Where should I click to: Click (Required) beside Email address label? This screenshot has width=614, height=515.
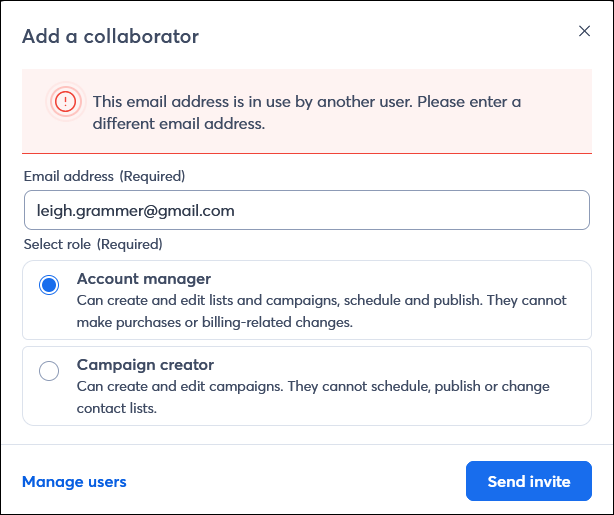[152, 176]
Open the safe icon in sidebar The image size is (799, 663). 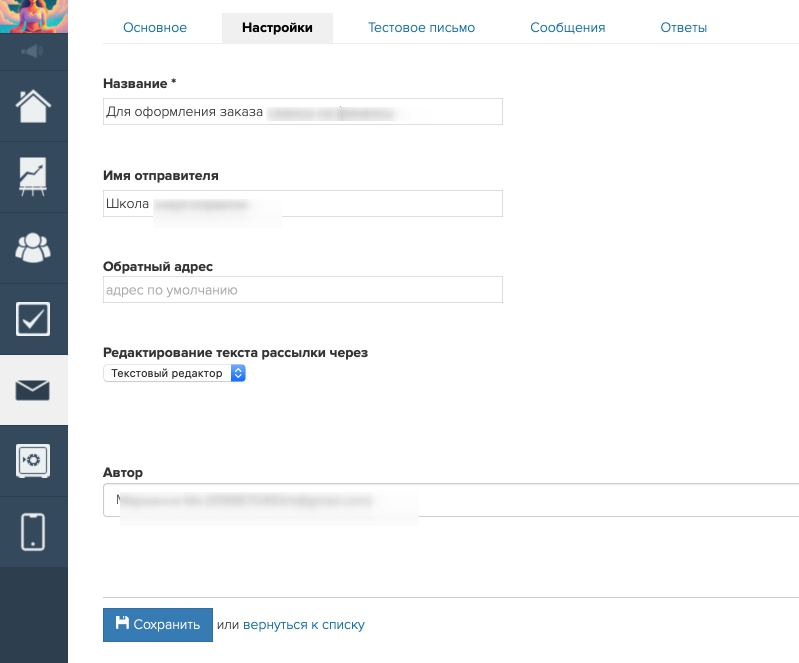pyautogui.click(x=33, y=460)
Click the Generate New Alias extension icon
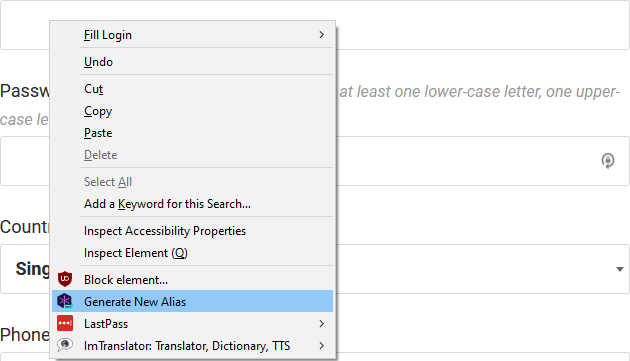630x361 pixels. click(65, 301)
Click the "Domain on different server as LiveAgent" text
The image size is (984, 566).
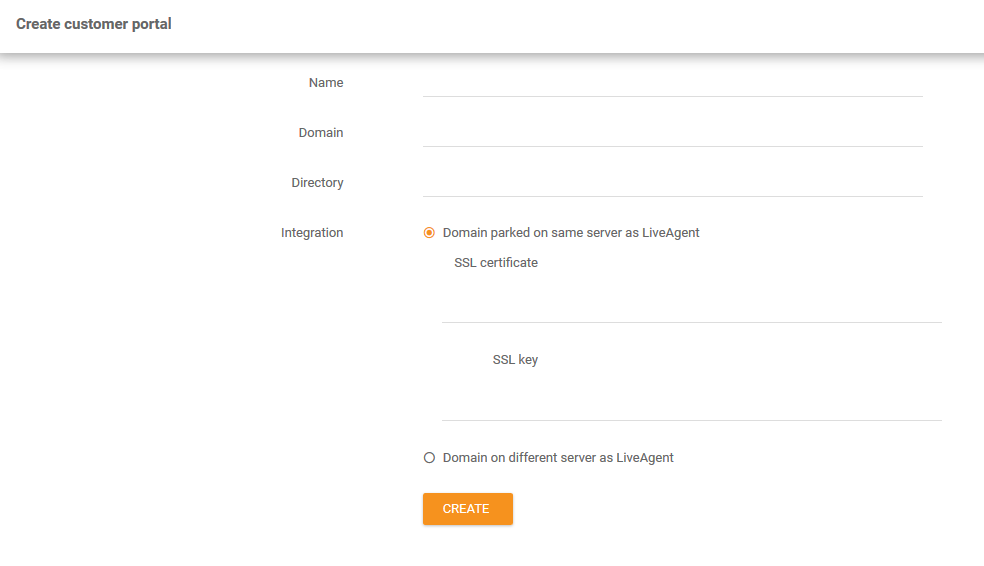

··········

Only the lines from the one containing "on different server" through the last line of the records above should be repeated, exactly and without pictures.

Click the "Domain on different server as LiveAgent" text
The image size is (984, 566).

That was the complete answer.